One thing's certain. A lot of stuff will blow up. Silver's already gone on record touting Revolutions' main set piece, a 14-minute, $40 million battle scene between humans and machines. "That 14-minute sequence...is the most complicated sequence ever put on film, ever," he says. "And that won't start until the end of the show, and that's the last thing they're going to do. So [the Wachowski brothers] know what they're going to do, but they gotta get through it."
Building up to that, audiences will make the acquantance of a new Oracle, played by veteran actress Mary Alice, stepping in for Gloria Foster , who died unexpectedly after completing her part in Reloaded. Seraph, the white-clad rogue program played by Collin Chou, has a bigger role. And the emotional vampire Persephone (Monica Belluci) has an important message for Neo as he seeks to escape the Matrix and save Zion.
Ultimately, fans will find out the answers to questions left unresolved at the end of Reloaded:
- What's the deal with Agent Smith (Hugo Weaving), who appeared to download himself into the body of a Zion dweller?
- What's the deal with Neo's being able to stop those machine sentinels in the Real World?
- Does Niobe (Jada Pinkett-Smith) get busy with Morpheus?
- What the heck does the Architect (Helmut Bakaitis) mean when he says, "Hope - it is the quintessential human delusion, simultaneously the source of your greatest strength and your greatest weakness?"

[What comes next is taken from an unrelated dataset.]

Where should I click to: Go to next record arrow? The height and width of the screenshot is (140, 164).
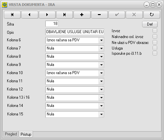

- Does anyone in Zion ever wash a shirt?
"How is it that one navigates the Matrix to figure out how to stop a real event in the Real World?" asks visual effects supervisor John Gaeta. "The story inevitably has to spill outside of the Matrix. There has to be a physical ending."
Gaeta adds, "In Revolutions, we spill quite chaotically out into the Real World, which is a completely epic type of event unto itself, where you now are faced with the real underlying problem of the competition of the two last species on Earth; man or machine. That whole film is really...an order of magnitude beyond any of the creature films that I've ever seen or worked on."
In the next film, much of the action takes place in the environmentally ravaged Real World, where the Machine Army was previously seen boring into the earth and closing in on the last human city of Zion. Zion's defenders, in their amored hovercraft, failed in a desperate attempt to engage the army before it reached the outer perimeter of the city, and Morpheus' craft, the Nebuchadnezzar, was destroyed. After saving Trinity in the Matrix, Neo emerged, but lapsed into a coma after mysteriosly disabling a pack of attacking machines. Morpheus and Trinity will find themselves aboard a new hovercraft, the Hammer.
In Revolutions, the story will expand beyond the underground settlement of Zion and delve deeper into the tunnels and sewers of old Earth, Gaeta said. "There's a lot of events that are taking place now between the surface and Zion - a lot of activity," he says. "A lot of different ships. And you start branching off. ...and then, of course, we go on to the surface of Earth, and we see a lot more about what that's all about, and that's pretty...shocking, horrific, fascinating."
Ultimately, Revolutions will take us to the home of the machines, the Machine City called "01" that was foreshadowed in the Animatrix short film "Second Renaissance." "Well, of course," Gaeta says. "They have to live somewhere, right?"
Indeed, Reeves says that he filmed his last scene in the movie on that set last year. "It was a scene that takes place in Revolutions, and it's a scene with Neo, and it's a scene in the Machine City. I guess there were about 250 to 300 people who came into the soundstage. It was a close-up, and it was [laughs] a lot of takes, and it was a very unique feeling to come to the completion of Reloaded, Fishburne's character discovers that everything he's believed for two movies may not be true. "Well,yeah," he says. "Surely there's another shift for him in the third movie that involves being even more vulnerable, I think." He adds: "There's fighting. I get to do some pretty cool stuff. I have a gunfight."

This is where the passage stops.